Call the function compute() to compute the Schur decomposition of a given matrix. Alternatively, you can use the ComplexSchur(const MatrixType&, bool) constructor which computes the Schur decomposition at construction time. Once the decomposition is computed, you can use the matrixU() and matrixT() functions to retrieve the matrices U and V in the decomposition.

See also

compute() for an example.

Parameters:: size – [in] Positive integer, size of the matrix whose Schur decomposition will be computed.

ComplexSchur &compute(const MatrixType &matrix, bool computeU = true)#

Computes Schur decomposition of given matrix.

The Schur decomposition is computed by first reducing the matrix to Hessenberg form using the class HessenbergDecomposition. The Hessenberg matrix is then reduced to triangular form by performing QR iterations with a single shift. The cost of computing the Schur decomposition depends on the number of iterations; as a rough guide, it may be taken on the number of iterations; as a rough guide, it may be taken to be \(25n^3\) complex flops, or \(10n^3\) complex flops if computeU is false.

Example: \include test_EigenSolverDecomposition.cpp

Parameters:

matrix – [in] Square matrix whose Schur decomposition is to be computed.
computeU – [in] If true, both T and U are computed; if false, only T is computed.

Returns:

Reference to *this

inline ComputationInfo info() const#

Reports whether previous computation was successful.

Returns:: _success if computation was succesful, _noConvergence otherwise.

inline const ComplexMatrixType &matrixT() const#

Returns the triangular matrix in the Schur decomposition.

It is assumed that either the constructor ComplexSchur(const MatrixType& matrix, bool computeU) or the member function compute(const MatrixType& matrix, bool computeU) has been called before to compute the Schur decomposition of a matrix.

Note that this function returns a plain square matrix. If you want to reference only the upper triangular part, use:

schur.matrixT().triangularView<Upper>() 

Example: \include test_EigenSolverDecomposition.cpp

Returns:: A const reference to the matrix T.

inline const ComplexMatrixType &matrixU() const#

Returns the unitary matrix in the Schur decomposition.

It is assumed that either the constructor ComplexSchur(const MatrixType& matrix, bool computeU) or the member function compute(const MatrixType& matrix, bool computeU) has been called before to compute the Schur decomposition of a matrix, and that computeU was set to true (the default value).

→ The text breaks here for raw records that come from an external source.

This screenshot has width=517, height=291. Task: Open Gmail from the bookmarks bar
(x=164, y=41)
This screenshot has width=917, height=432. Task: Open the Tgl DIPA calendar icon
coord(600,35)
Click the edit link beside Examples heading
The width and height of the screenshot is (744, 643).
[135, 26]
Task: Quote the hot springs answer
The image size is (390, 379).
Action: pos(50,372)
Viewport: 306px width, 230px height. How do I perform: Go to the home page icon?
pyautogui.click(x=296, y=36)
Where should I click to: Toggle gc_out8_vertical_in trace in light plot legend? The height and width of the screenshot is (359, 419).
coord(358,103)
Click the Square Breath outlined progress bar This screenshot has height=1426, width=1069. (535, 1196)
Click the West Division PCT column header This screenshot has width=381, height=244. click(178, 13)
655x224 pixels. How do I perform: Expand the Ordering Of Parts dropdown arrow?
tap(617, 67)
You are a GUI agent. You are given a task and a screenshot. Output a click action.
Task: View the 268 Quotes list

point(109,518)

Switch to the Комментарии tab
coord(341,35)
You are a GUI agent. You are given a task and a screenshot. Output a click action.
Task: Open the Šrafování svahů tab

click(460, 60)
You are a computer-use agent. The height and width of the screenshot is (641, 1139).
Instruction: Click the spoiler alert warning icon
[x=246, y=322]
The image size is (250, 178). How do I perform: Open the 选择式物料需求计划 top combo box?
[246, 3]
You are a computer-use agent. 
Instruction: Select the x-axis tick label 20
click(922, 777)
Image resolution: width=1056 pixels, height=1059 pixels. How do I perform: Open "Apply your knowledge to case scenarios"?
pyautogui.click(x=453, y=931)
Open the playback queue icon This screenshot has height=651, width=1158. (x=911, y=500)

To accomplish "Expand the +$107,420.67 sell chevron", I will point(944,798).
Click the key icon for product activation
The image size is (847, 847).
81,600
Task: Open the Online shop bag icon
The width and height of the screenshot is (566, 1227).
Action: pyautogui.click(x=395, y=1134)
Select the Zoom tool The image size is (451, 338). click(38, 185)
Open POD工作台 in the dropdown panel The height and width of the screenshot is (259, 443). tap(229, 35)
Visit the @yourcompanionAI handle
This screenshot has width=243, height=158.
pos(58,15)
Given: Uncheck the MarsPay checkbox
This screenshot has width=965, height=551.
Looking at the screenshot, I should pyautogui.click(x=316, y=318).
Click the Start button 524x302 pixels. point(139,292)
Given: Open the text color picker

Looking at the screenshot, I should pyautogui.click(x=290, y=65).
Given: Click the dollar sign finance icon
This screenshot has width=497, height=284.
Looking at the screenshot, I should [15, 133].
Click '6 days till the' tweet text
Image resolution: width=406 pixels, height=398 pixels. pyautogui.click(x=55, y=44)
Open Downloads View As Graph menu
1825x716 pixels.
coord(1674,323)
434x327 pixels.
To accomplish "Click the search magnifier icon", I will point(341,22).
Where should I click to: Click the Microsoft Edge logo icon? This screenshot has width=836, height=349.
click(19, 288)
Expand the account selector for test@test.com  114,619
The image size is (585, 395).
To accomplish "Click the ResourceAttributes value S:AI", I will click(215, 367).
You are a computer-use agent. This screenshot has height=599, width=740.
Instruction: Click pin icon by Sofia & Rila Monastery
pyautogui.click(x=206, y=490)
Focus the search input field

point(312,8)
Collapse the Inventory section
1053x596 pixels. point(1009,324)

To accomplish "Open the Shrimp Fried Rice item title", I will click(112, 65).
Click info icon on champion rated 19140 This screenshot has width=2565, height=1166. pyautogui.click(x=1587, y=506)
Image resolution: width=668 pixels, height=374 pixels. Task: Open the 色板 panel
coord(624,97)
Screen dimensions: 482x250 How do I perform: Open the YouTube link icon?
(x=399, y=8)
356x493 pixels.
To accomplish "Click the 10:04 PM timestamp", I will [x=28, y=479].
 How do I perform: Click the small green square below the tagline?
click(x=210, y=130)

Example: \include test_EigenSolverDecomposition.cpp

Returns:: A const reference to the matrix U.

void swapSchur(const std::vector<int> &order, bool computeU = true)#

Reorder the Schur decomposition according to permutation vector.

It is assumed that either the constructor ComplexSchur(const MatrixType& matrix, bool computeU) or the member function compute(const MatrixType& matrix, bool computeU) has been called before to compute the Schur decomposition of a matrix.

Note that this function change upper triangular matrix T and unitary matrix U

Example: \include test_EigenSolverDecomposition.cpp

Public Static Attributes

static const int maxIterations_ = 30#

Maximum number of iterations.

Maximum number of iterations allowed for an eigenvalue to converge.